MATERIAL FOR THE TASK START

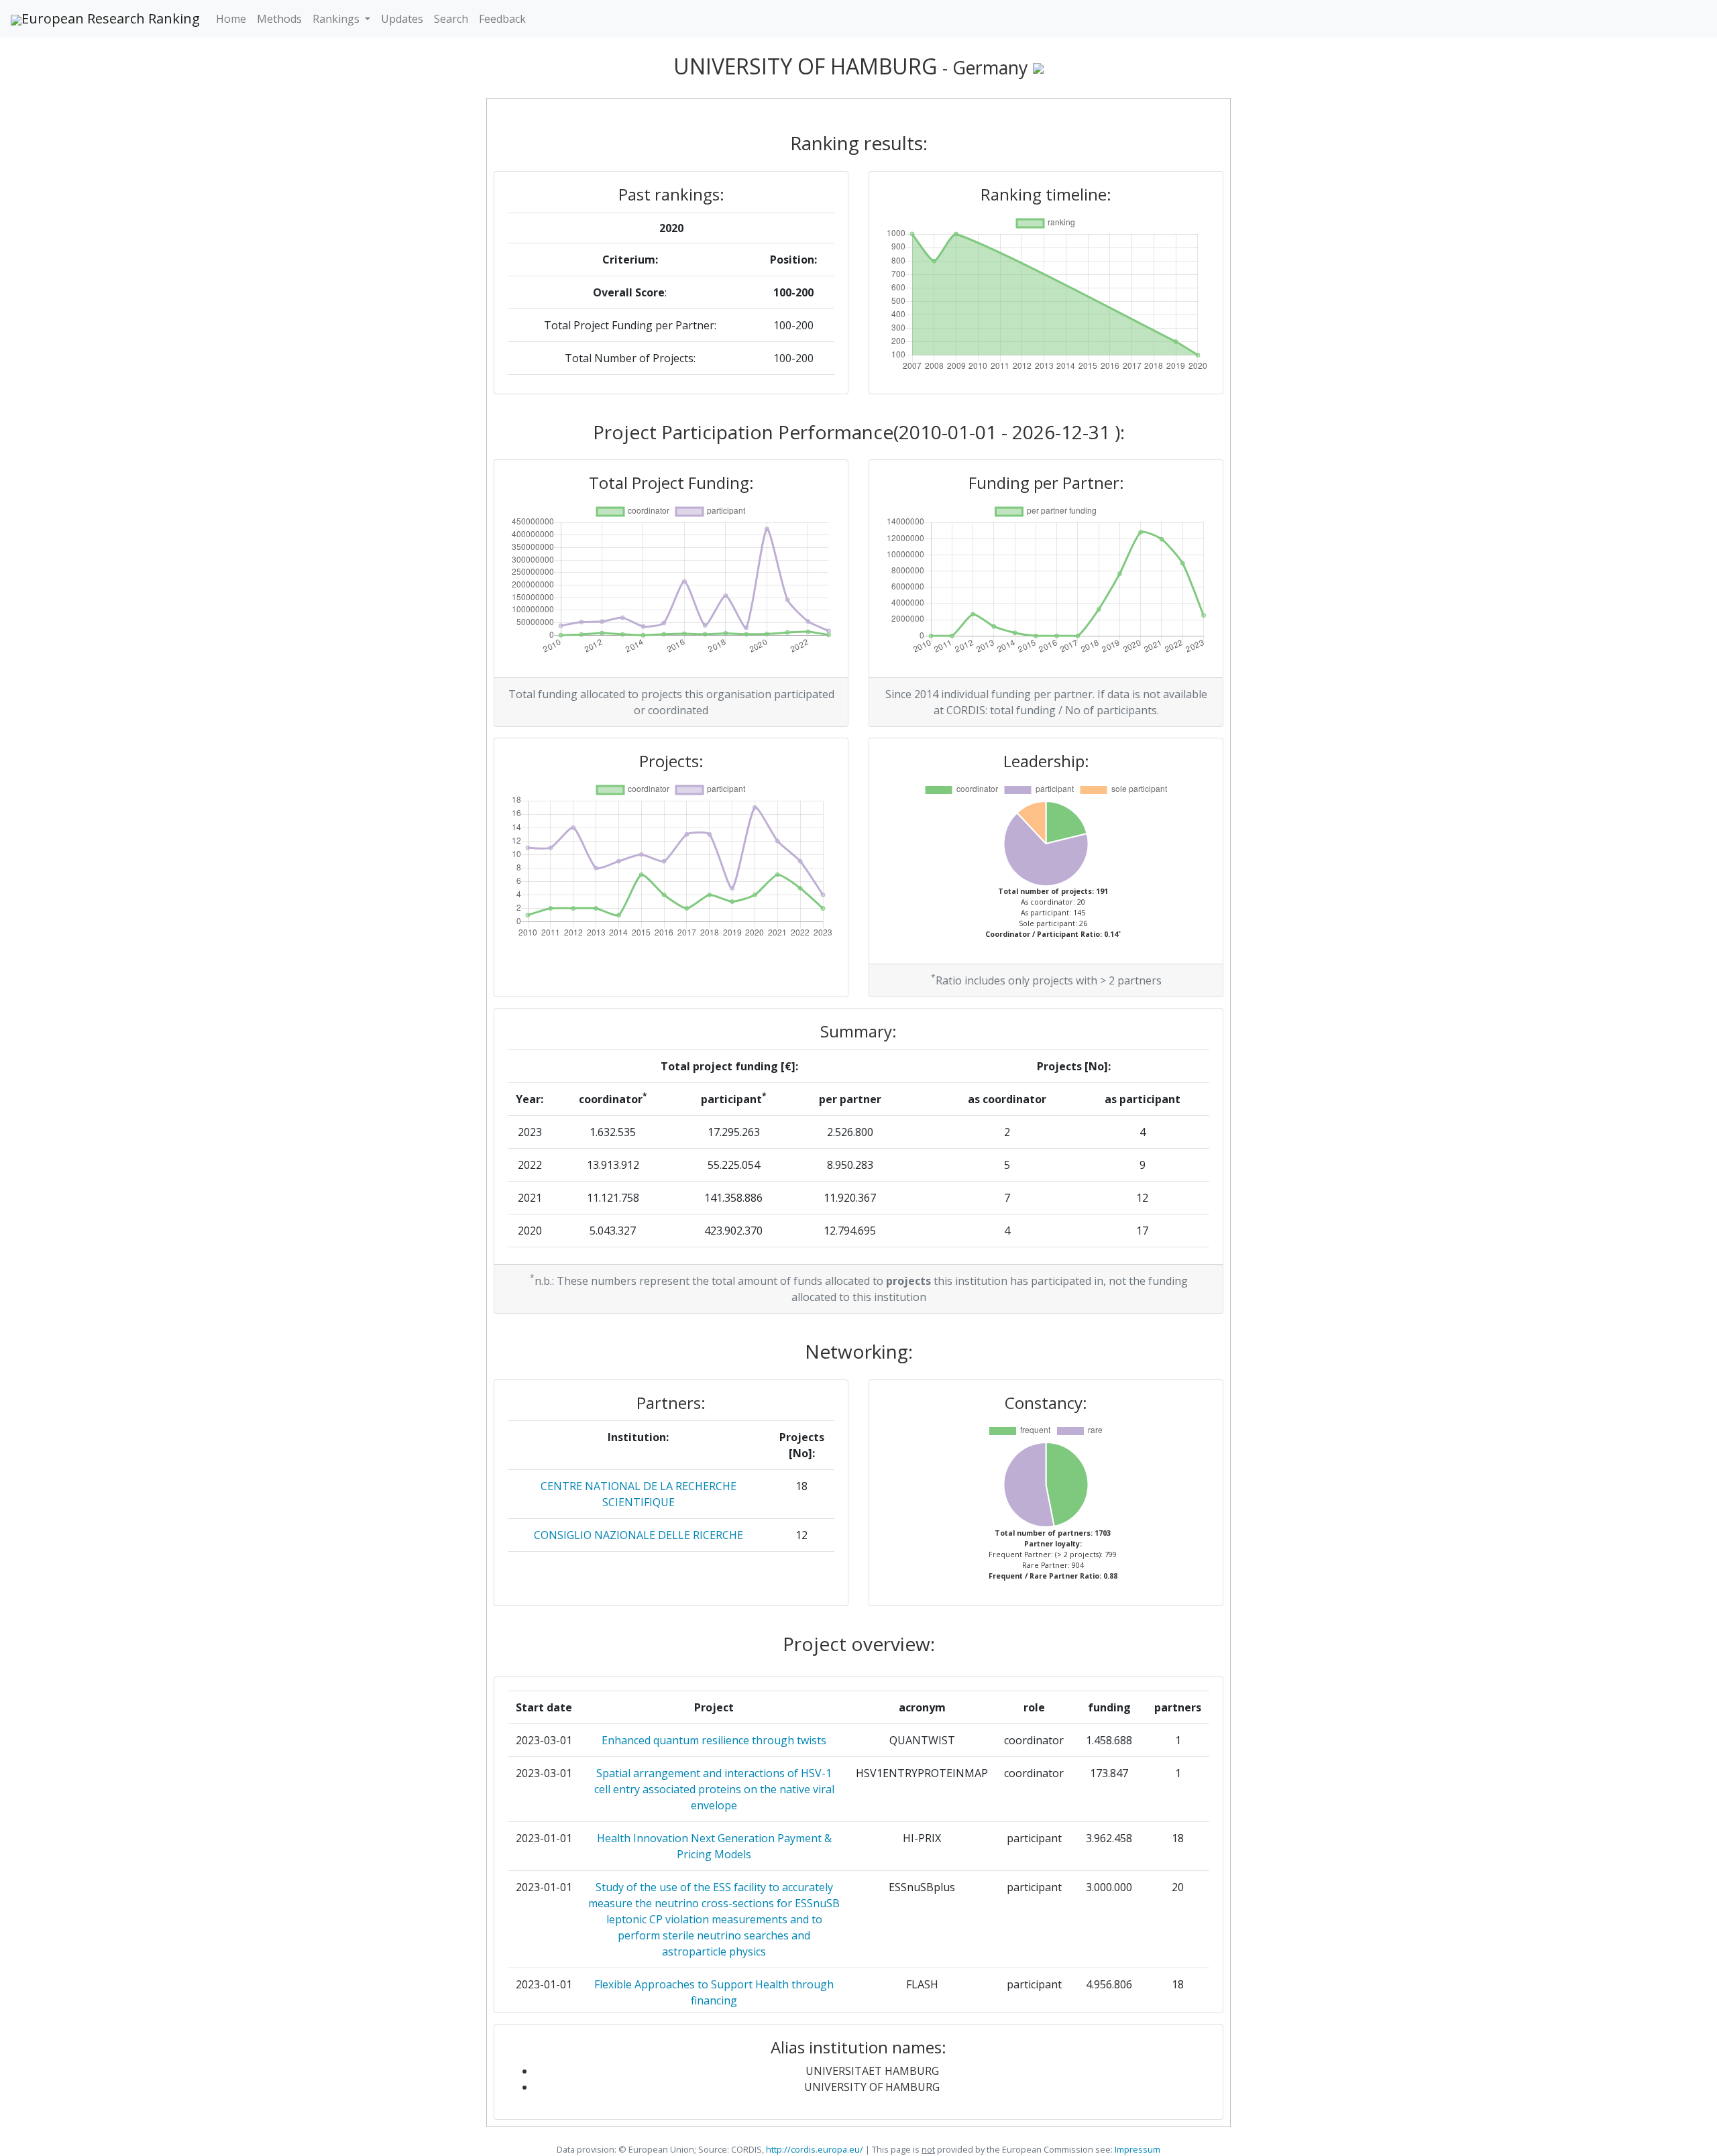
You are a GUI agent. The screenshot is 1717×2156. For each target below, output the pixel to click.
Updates (402, 18)
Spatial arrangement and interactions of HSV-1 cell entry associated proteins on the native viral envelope (714, 1789)
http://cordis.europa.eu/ (814, 2149)
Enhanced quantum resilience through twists (714, 1740)
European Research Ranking (110, 18)
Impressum (1136, 2149)
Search (451, 18)
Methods (279, 18)
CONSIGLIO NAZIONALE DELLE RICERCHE (638, 1535)
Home (231, 18)
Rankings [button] (337, 18)
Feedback (502, 18)
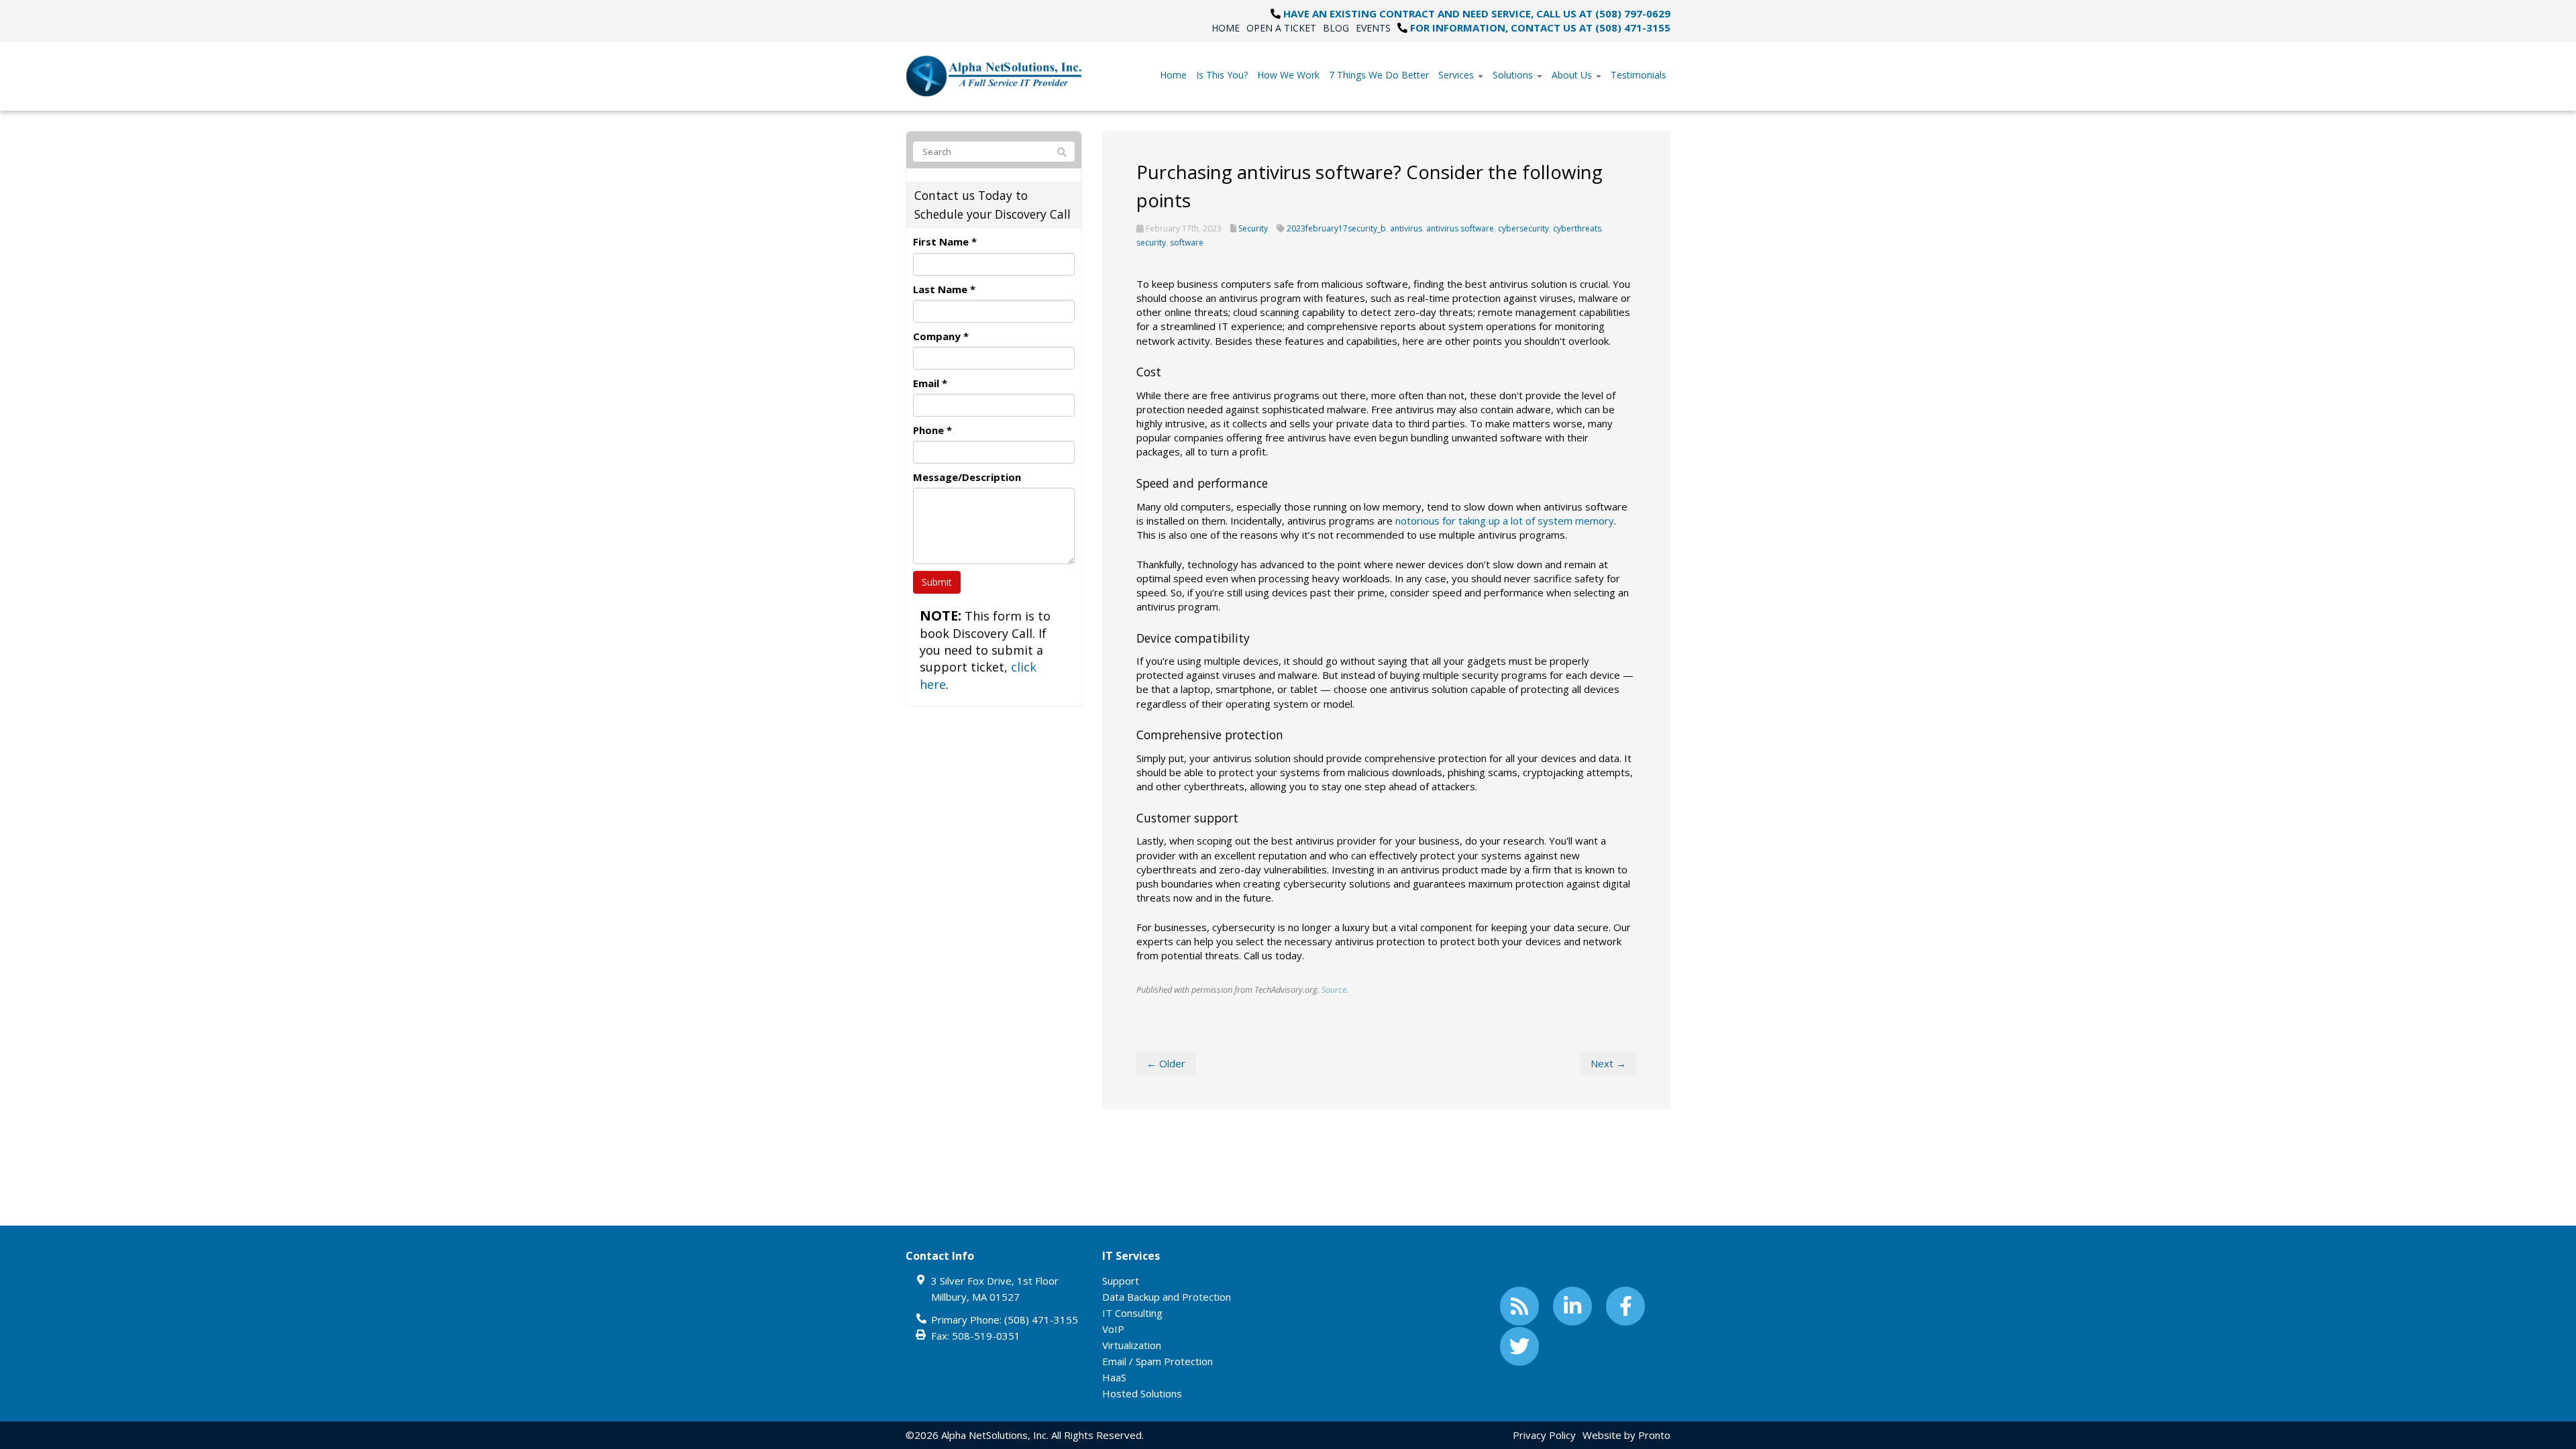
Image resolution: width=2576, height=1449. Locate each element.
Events (1373, 27)
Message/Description (967, 477)
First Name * (945, 241)
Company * (941, 336)
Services (1457, 74)
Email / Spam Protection (1157, 1361)
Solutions (1514, 74)
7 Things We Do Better (1379, 74)
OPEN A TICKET (1281, 27)
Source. (1335, 989)
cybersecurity (1523, 228)
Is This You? (1222, 74)
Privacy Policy (1544, 1435)
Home (1226, 27)
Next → (1608, 1063)
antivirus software (1460, 228)
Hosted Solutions (1142, 1393)
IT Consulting (1132, 1313)
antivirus (1406, 228)
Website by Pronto (1626, 1435)
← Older (1165, 1063)
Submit (937, 582)
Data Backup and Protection (1166, 1296)
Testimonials (1638, 74)
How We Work (1288, 74)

MATERIAL FOR THE TASK END

_PROBLEM_
Every line from the one with "CONSIGLIO NAZIONALE DELLE" through the one with "antivirus (1406, 228)" is to be reproduced exactly as written above, and the pictures are to be dropped.

_SOLUTION FOR THIS EXERCISE_
CONSIGLIO NAZIONALE DELLE RICERCHE (638, 1535)
Home (231, 18)
Rankings [button] (337, 18)
Feedback (502, 18)
Image resolution: width=2576, height=1449. Locate each element.
Events (1373, 27)
Message/Description (967, 477)
First Name * (945, 241)
Company * (941, 336)
Services (1457, 74)
Email / Spam Protection (1157, 1361)
Solutions (1514, 74)
7 Things We Do Better (1379, 74)
OPEN A TICKET (1281, 27)
Source. (1335, 989)
cybersecurity (1523, 228)
Is This You? (1222, 74)
Privacy Policy (1544, 1435)
Home (1226, 27)
Next → (1608, 1063)
antivirus software (1460, 228)
Hosted Solutions (1142, 1393)
IT Consulting (1132, 1313)
antivirus (1406, 228)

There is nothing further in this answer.